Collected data
- - - - - - -

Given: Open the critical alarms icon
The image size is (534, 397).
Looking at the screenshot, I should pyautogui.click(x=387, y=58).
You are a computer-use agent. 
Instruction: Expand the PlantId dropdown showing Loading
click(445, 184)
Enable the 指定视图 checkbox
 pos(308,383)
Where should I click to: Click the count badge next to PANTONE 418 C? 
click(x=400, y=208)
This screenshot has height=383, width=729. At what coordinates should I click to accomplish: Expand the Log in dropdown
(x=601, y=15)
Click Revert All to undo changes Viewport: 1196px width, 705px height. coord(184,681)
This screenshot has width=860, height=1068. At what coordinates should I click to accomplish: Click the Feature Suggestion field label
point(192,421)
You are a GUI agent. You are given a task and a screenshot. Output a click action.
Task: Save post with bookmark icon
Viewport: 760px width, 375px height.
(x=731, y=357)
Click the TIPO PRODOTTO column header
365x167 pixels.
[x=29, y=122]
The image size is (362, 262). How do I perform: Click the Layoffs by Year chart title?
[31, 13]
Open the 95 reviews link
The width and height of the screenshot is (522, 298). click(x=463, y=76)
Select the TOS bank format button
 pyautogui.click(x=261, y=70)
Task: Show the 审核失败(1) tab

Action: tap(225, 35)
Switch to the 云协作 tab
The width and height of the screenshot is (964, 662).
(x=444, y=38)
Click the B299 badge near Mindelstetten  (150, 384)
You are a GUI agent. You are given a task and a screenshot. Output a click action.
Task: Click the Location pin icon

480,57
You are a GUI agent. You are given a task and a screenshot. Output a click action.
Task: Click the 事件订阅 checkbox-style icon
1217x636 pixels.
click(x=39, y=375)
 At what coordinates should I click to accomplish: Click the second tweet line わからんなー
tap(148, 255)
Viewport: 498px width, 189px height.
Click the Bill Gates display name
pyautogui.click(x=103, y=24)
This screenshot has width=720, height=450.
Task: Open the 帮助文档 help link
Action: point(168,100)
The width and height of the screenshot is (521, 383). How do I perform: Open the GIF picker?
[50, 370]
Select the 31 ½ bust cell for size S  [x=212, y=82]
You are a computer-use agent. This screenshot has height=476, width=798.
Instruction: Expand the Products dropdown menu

- - - - - - -

## Directions for this task
Copy out each entry above with no deviation.

## Answer for the task
Given: Open the critical alarms icon
The image size is (534, 397).
Looking at the screenshot, I should pyautogui.click(x=387, y=58).
You are a computer-use agent. 
Instruction: Expand the PlantId dropdown showing Loading
click(445, 184)
Enable the 指定视图 checkbox
 pos(308,383)
Where should I click to: Click the count badge next to PANTONE 418 C? 
click(x=400, y=208)
This screenshot has height=383, width=729. At what coordinates should I click to accomplish: Expand the Log in dropdown
(x=601, y=15)
Click Revert All to undo changes Viewport: 1196px width, 705px height. coord(184,681)
This screenshot has width=860, height=1068. At what coordinates should I click to accomplish: Click the Feature Suggestion field label
point(192,421)
You are a GUI agent. You are given a task and a screenshot. Output a click action.
Task: Save post with bookmark icon
Viewport: 760px width, 375px height.
(x=731, y=357)
Click the TIPO PRODOTTO column header
365x167 pixels.
[x=29, y=122]
The image size is (362, 262). How do I perform: Click the Layoffs by Year chart title?
[31, 13]
Open the 95 reviews link
The width and height of the screenshot is (522, 298). click(x=463, y=76)
Select the TOS bank format button
 pyautogui.click(x=261, y=70)
Task: Show the 审核失败(1) tab

Action: tap(225, 35)
Switch to the 云协作 tab
The width and height of the screenshot is (964, 662).
(x=444, y=38)
Click the B299 badge near Mindelstetten  (150, 384)
You are a GUI agent. You are given a task and a screenshot. Output a click action.
Task: Click the Location pin icon

480,57
You are a GUI agent. You are given a task and a screenshot. Output a click action.
Task: Click the 事件订阅 checkbox-style icon
1217x636 pixels.
click(x=39, y=375)
 At what coordinates should I click to accomplish: Click the second tweet line わからんなー
tap(148, 255)
Viewport: 498px width, 189px height.
Click the Bill Gates display name
pyautogui.click(x=103, y=24)
This screenshot has width=720, height=450.
Task: Open the 帮助文档 help link
Action: point(168,100)
The width and height of the screenshot is (521, 383). How do I perform: Open the GIF picker?
[50, 370]
Select the 31 ½ bust cell for size S  [x=212, y=82]
You are a computer-use agent. This screenshot has height=476, width=798.
Instruction: Expand the Products dropdown menu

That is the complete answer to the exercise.